DATA FOR ANALYSIS Block Start

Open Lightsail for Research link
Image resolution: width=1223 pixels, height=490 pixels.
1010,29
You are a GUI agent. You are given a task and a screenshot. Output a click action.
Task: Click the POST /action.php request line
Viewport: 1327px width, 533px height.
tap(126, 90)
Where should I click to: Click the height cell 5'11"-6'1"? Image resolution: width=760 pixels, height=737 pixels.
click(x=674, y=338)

DATA FOR ANALYSIS Block End
DATA FOR ANALYSIS Block Start

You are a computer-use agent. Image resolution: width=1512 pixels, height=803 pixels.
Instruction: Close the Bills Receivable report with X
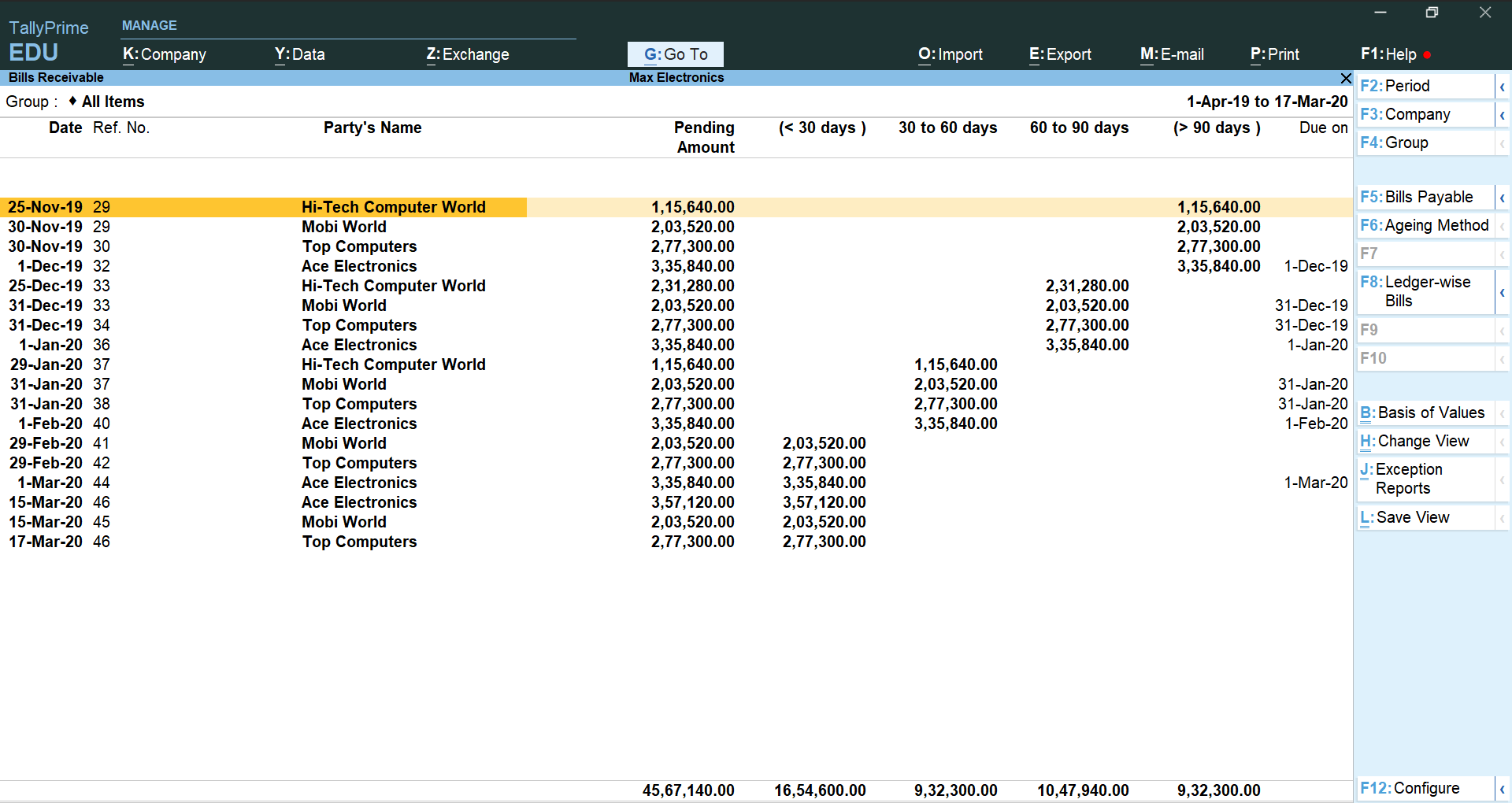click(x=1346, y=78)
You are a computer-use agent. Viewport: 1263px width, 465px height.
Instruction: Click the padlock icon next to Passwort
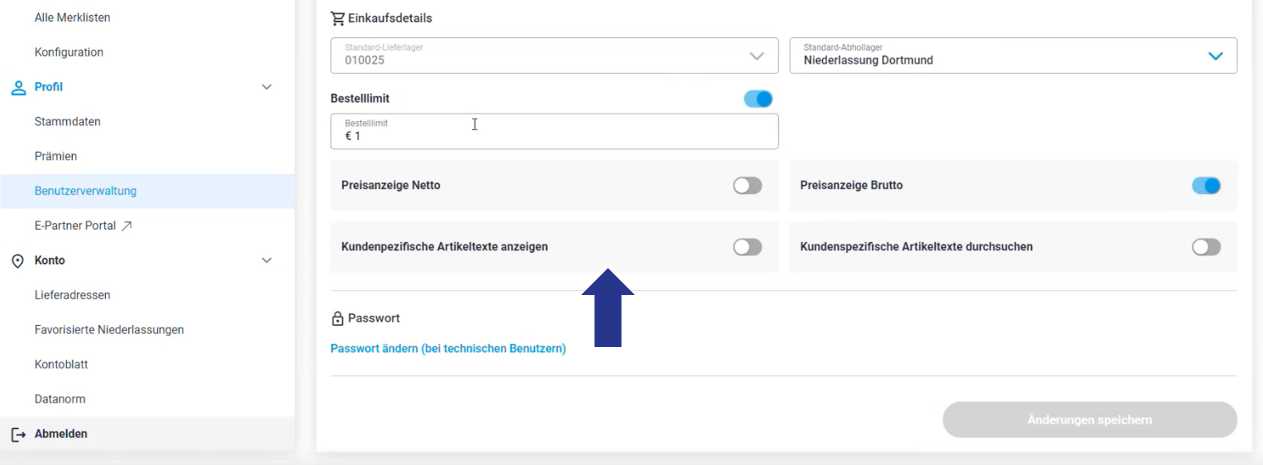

DATA FOR ANALYSIS Block End
DATA FOR ANALYSIS Block Start

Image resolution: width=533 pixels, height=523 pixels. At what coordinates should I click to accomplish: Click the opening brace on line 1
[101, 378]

DATA FOR ANALYSIS Block End

WORK TASK: What lines above mention "agent"? Copy each one.

RESPONSE TO THIS TASK:
You are a GUI agent. You are given a task and a screenshot. Output a click action.
You are a computer-use agent. Image resolution: width=1512 pixels, height=803 pixels.
You are a computer-use agent. Viewport: 1263px width, 465px height.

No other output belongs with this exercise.